Par ailleurs, la loi prévoit le transfert, au plus tard au 31 décembre 2008 (à la demande des régions, ce transfert n'interviendra finalement pas avant le 31 décembre 2009), de la responsabilité de l'organisation et du fonctionnement de l'AFPA.
Les régions doivent en outre désormais organiser et coordonner, en concertation avec l'Etat et les partenaires sociaux, l'ensemble de l'offre de formation grâce au Plan régional de développement des formations professionnelles des jeunes et des adultes (PRDFP) ainsi que le réseau des centres d'information et de conseil sur la validation des acquis de l'expérience (VAE). La loi de programmation pour la cohésion sociale de 2005 instaure enfin un contrat d'objectifs et de moyens entre l'Etat, les régions et les organismes de formation, afin de développer l'apprentissage.

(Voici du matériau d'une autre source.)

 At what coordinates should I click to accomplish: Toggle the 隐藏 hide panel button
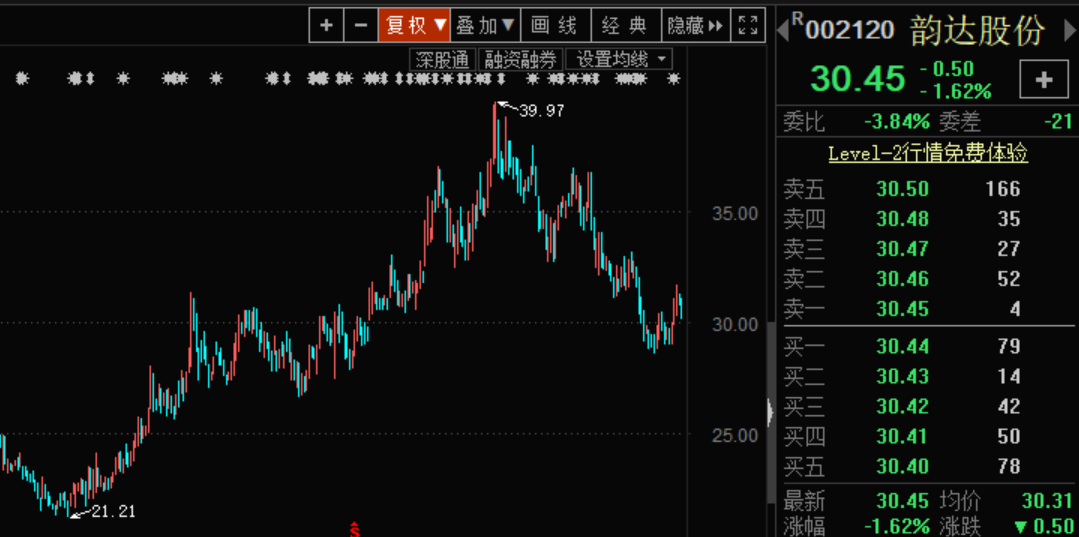[696, 25]
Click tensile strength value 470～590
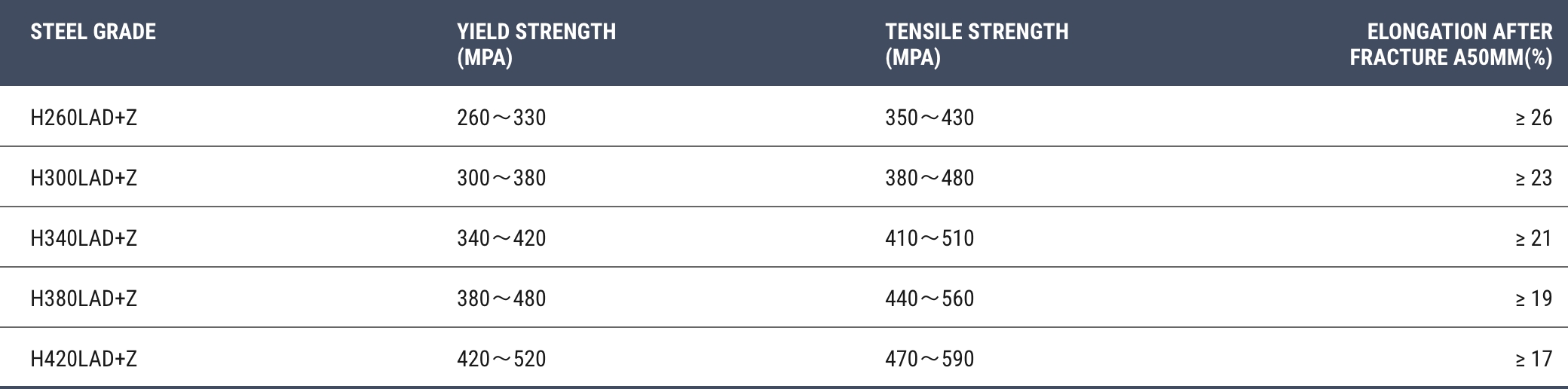The height and width of the screenshot is (389, 1568). [x=929, y=359]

Par ailleurs, les actions des régions en matière d'insertion peuvent aussi s'appuyer sur leurs compétences d'aménagement du territoire, de planification économique et d'aides aux entreprises, renforcées par la loi du 13 août 2004, ainsi que sur leurs compétences en matière de politiques des transports régionaux.
* 206 Loi n° 2003-1200 du 18 décembre 2003 portant décentralisation en matière de revenu minimum d'insertion et créant un revenu minimum d'activité
* 207 Créé par la loi n°90-449 du 31 mai 1990 visant à la mise en oeuvre du droit au logement.
* 208 Créé par la loi 89-905 du 19 décembre 1989.
* 209 Loi du 23 juillet 1987 portant réforme de l'apprentissage, loi du 20 décembre 1993 relative à l'emploi et à la formation professionnelle, loi du 6 mai 1996 portant réforme de l'apprentissage, loi du 17 janvier 2002 relative à la modernisation sociale.